Modern local AI building blocks for .NET, focused on local-first inference, embeddings, retrieval, and Native AOT-friendly application shapes.
| Package | Purpose |
|---|---|
Dhara.AI.Inference |
Low-level ONNX Runtime and tokenizer primitives for local embedding models. |
Dhara.AI.LocalEmbeddings |
Microsoft.Extensions.AI local embedding generator, model acquisition, compact embedding formats, and ranking helpers. |
Dhara.AI.LocalEmbeddings exposes a local ONNX embedding model through
Microsoft.Extensions.AI:
using Dhara.AI.LocalEmbeddings;
using var generator = LocalEmbeddingGenerator.Create();
var query = await generator.EmbedAsync<EmbeddingF32>("semantic search for Obsidian notes");
var candidates = await generator.EmbedRangeAsync<EmbeddingF32>(
[
"Smart Connections stores note and block embeddings.",
"Native AOT publishes a self-contained executable."
]);
var closest = EmbeddingSearch.FindClosestWithScore(query, candidates, maxResults: 1);Use EmbeddingF32 when you want the raw full-precision model output. Use
EmbeddingI8 when you want a compact scalar-quantized value for local indexes:
a 384-dimensional vector uses 388 bytes instead of 1,536 bytes, and a
768-dimensional vector uses 772 bytes instead of 3,072 bytes. This is useful
when storing many note or block embeddings for retrieval.
Use EmbeddingI1 when you need the smallest representation and can accept
approximate Hamming-similarity ranking: a 384-dimensional vector uses 52 bytes,
and a 768-dimensional vector uses 100 bytes. This is best for very large indexes,
coarse filtering, or shortlist-then-rescore retrieval.
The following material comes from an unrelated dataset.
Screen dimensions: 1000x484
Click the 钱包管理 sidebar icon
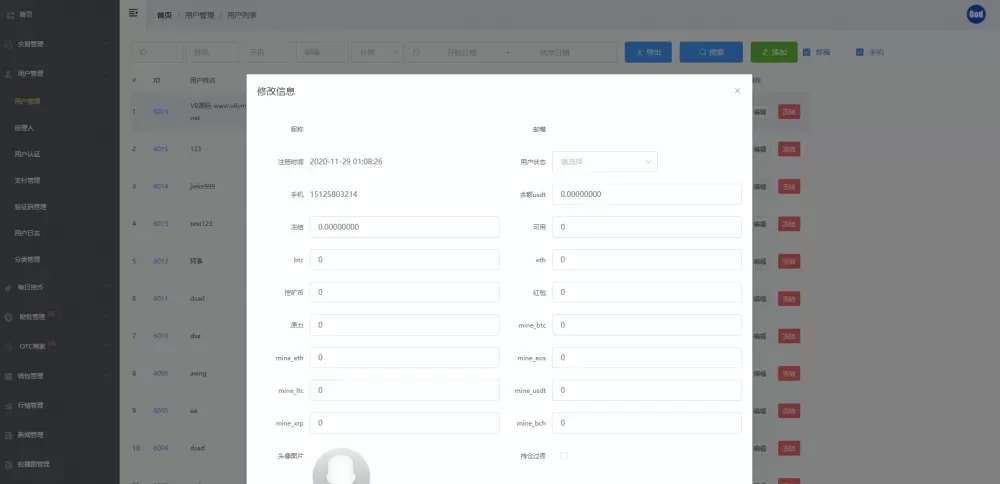coord(9,376)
The package downloads the default bge-micro-v2 ONNX model and vocabulary during
build. Override LocalEmbeddingsModelUrl, LocalEmbeddingsVocabUrl,
LocalEmbeddingsModelPath, or LocalEmbeddingsVocabPath to use your own files.
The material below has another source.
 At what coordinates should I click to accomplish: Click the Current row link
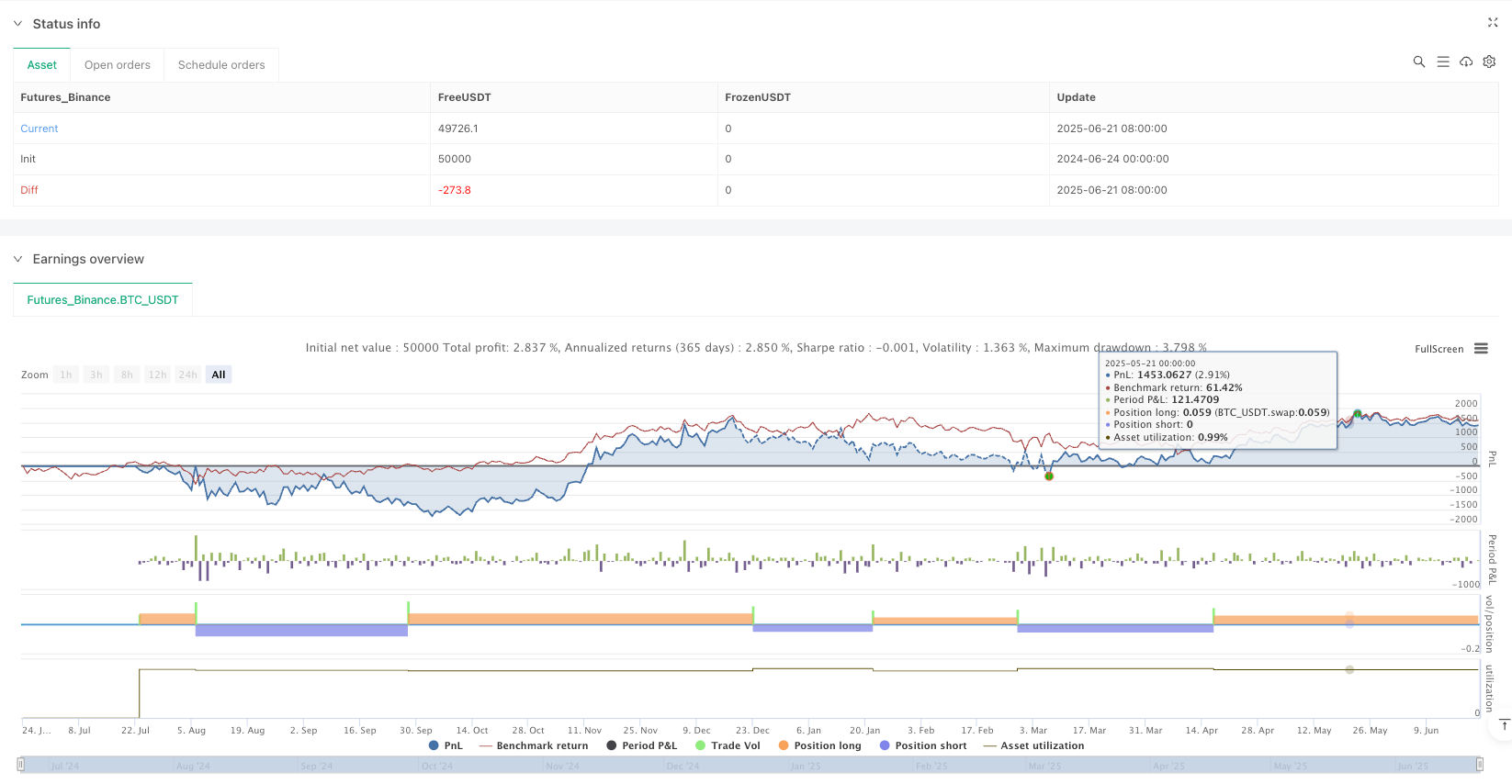coord(39,129)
The runtime is not limited to the default model's 384 dimensions. It sizes
embedding buffers from the vector returned by the ONNX model, so a 768-dimensional
sentence-transformer model stores 768 * 4 = 3072 bytes in EmbeddingF32.
Sentence-transformer exports should use mean pooling and normalized embeddings;
this is the default behavior. DistilBERT-style exports that omit token_type_ids
are supported automatically when the ONNX model does not expose that input.
The two library projects are packable NuGet packages. Each package has its own
README and uses assets/branding/dhara-logo-colored_sm.png as the NuGet icon.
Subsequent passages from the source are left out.